Stored items:
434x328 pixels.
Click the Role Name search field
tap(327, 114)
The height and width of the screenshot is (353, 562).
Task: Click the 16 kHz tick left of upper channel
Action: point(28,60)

## [About this task]
Nothing may change. Retype all of the entries.

## [Response area]
434x328 pixels.
Click the Role Name search field
tap(327, 114)
The height and width of the screenshot is (353, 562).
Task: Click the 16 kHz tick left of upper channel
Action: point(28,60)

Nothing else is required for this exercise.